→ **Kısa görev 1**:
Kaynağa göre Ürdün İstatistik Kurumu, 2016 nüfus sayımında Gazze kökenli mültecilerin sayısını kaç olarak belirlemiştir?
→ **Kısa görev 2**:
Lütfen kaynaktaki "Arap-İsrail Savaşları döneminde Batı Şeria" sözleriyle başlayan paragrafı ana bilgilerini koruyarak madde listesi hâlinde yeniden yazın.
++++ Kaynak
Filistin Merkez İstatistik Bürosu’nun verilerine göre UNRWA’ya bağlı 10 resmi mülteci kampında kayıtlı 397.000 Filistinli olmak üzere Ürdün’de toplamda 2,3 milyona yakın Filistinli mülteci yaşamaktadır.10 Ürdün’deki UNRWA’ya bağlı resmi mülteci kampları şunlardır: Beka, Vihdat (Yeni Amman), Marka, (Hıttin) Cebel el-Huseyn, İrbid, Ceraş (Gazze), Husn, Suf, Zarka, Talbiye. UNRWA’ya bağlı olmayan gayri resmi kamplar ise şunlardır: Suhne, Madaba, el-Şallaleh.11 1948 Arap-İsrail Savaşı’nda 100.000, 1967’den sonra 300.000’e yakın mültecinin Ürdün’e sığındığı bilinmektedir. En fazla mülteciyi barındıran Ürdün 1967 öncesinde göç eden Filistinlilerin tamamına vatandaşlık vermiştir. 1967 savaşı sonrasında Gazze’den gelen Filistinli mültecilere ise sadece geçici pasaport vermiştir. Ürdün İstatistik Kurumu 2016’da yaptığı nüfus sayımına göre Gazze kökenli mültecilerin sayısını 634.182 olarak belirlemiştir. Vatandaşlıkları olmadığı için diğer mülteciler ve Ürdün halkıyla eşit haklara sahip olmayan Gazze kökenli mülteciler yaşadıkları bölgede en yoksul topluluk olmaktadır. Gazze’den göç eden Filistinli mültecilere yapılan bu ayrımın sebebi Arap-İsrail Savaşları’na ve bu dönemde Filistin topraklarını kontrolüne alan Arap devletlerinin izlediği bağımsız politikalara dayanmaktadır.

Arap-İsrail Savaşları döneminde Batı Şeria ve Doğu Kudüs’ün Ürdün kontrolünde olması ve Kral Hüseyin tarafından çıkarılan aidiyet yasası, 1954’e kadar Ürdün’e göç eden Filistinlilere vatandaşlık verilmesini sağlamıştır. Ancak savaş döneminde Gazze’nin Mısır kontrolünde olması ve 1967’den sonra göç edenlerin yasadan yararlanamaması Gazze’den göç eden mültecilerin sadece geçici seyahat belgelerine sahip olabilmesine yol açmıştır ve mülteciler bu belgeleri 2 yılda bir yenilemek zorunda bırakılmıştır. Mülteci kamplarında yaşayan Filistinli mültecilerden vatandaşlığı olanlar sosyal hizmetlerden yararlanabilmekte fakat olmayanlar hem güvensiz bir ortamda yaşamlarını sürdürmekte hem de devletin sağladığı birçok sosyal hizmetten tam olarak faydalanamamaktadır. Devletin sağladığı eğitim ve sağlık hizmetlerinden yabancı statüsünde veya yüksek ücretlerle istifade etmektedirler. Vatandaşlığı olmayan mülteciler sadece UNRWA’nın sağladığı eğitim ve sağlık hizmetlerinden yararlanabilmektedir.
++++++++
++++ Mevcut veriler
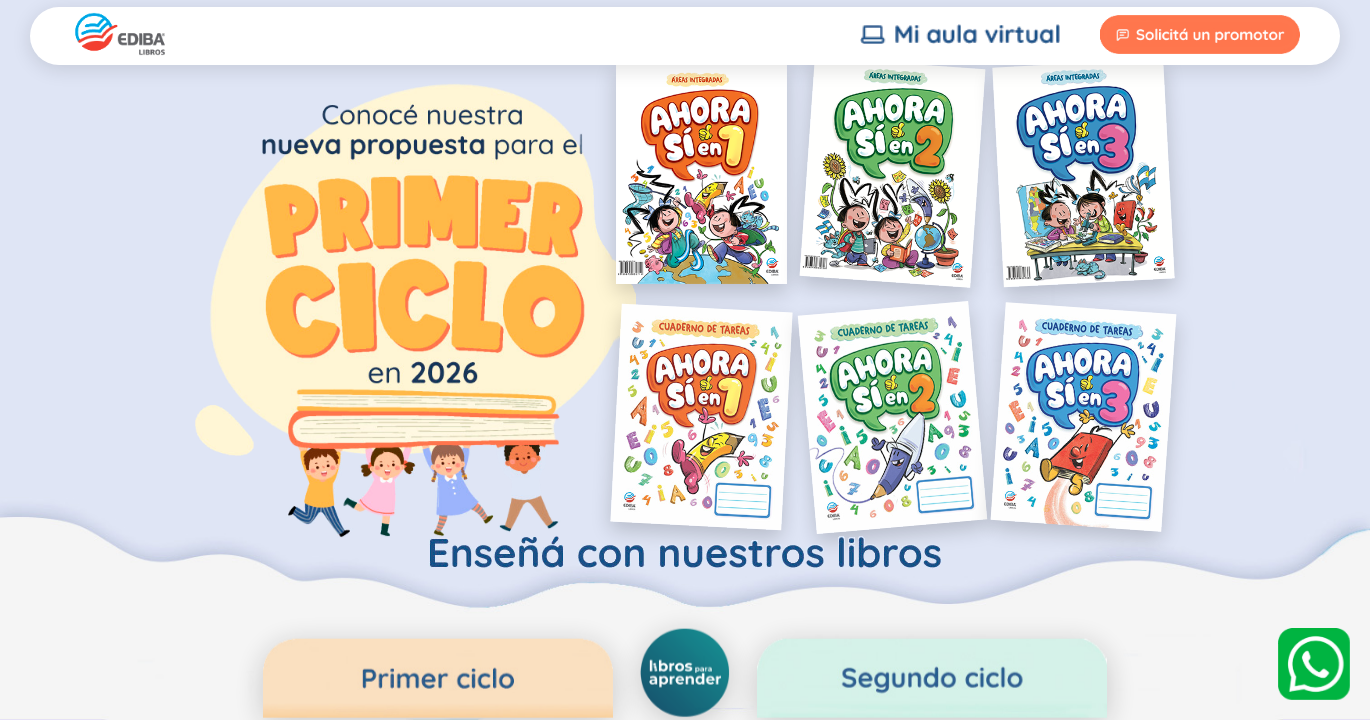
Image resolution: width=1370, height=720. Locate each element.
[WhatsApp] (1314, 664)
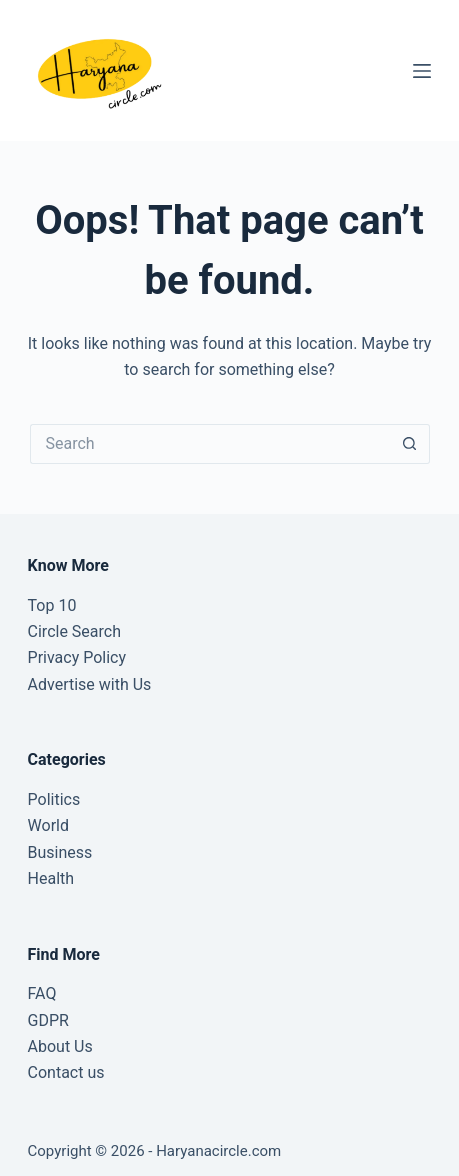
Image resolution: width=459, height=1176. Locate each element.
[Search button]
++++++++
→ **Sorunun çözümü 1**:
634.182

→ **Sorunun çözümü 2**:
- Arap-İsrail Savaşları döneminde Batı Şeria ve Doğu Kudüs Ürdün'ün kontrolündeydi. Kral Hüseyin de bir aidiyet yasası çıkardı. Bu iki durum sayesinde 1954'e kadar Ürdün'e göç eden Filistinlilere vatandaşlık verildi.
- Savaş döneminde Gazze Mısır'ın kontrolündeydi. 1967'den sonra göç edenler de yasadan yararlanamadı. Bu yüzden Gazze'den göç eden mülteciler yalnızca geçici seyahat belgesi alabildi ve bu belgeleri 2 yılda bir yenilemek zorunda bırakıldı.
- Kamplarda yaşayan mültecilerden vatandaşlığı olanlar sosyal hizmetlerden yararlanabiliyor.
- Vatandaşlığı olmayanlar güvensiz bir ortamda yaşıyor ve devletin sağladığı birçok sosyal hizmetten tam olarak faydalanamıyor. Devletin eğitim ve sağlık hizmetlerinden ancak yabancı statüsünde ya da yüksek ücretlerle yararlanıyorlar.
- Vatandaşlığı olmayan mülteciler yalnızca UNRWA'nın sağladığı eğitim ve sağlık hizmetlerinden yararlanabiliyor.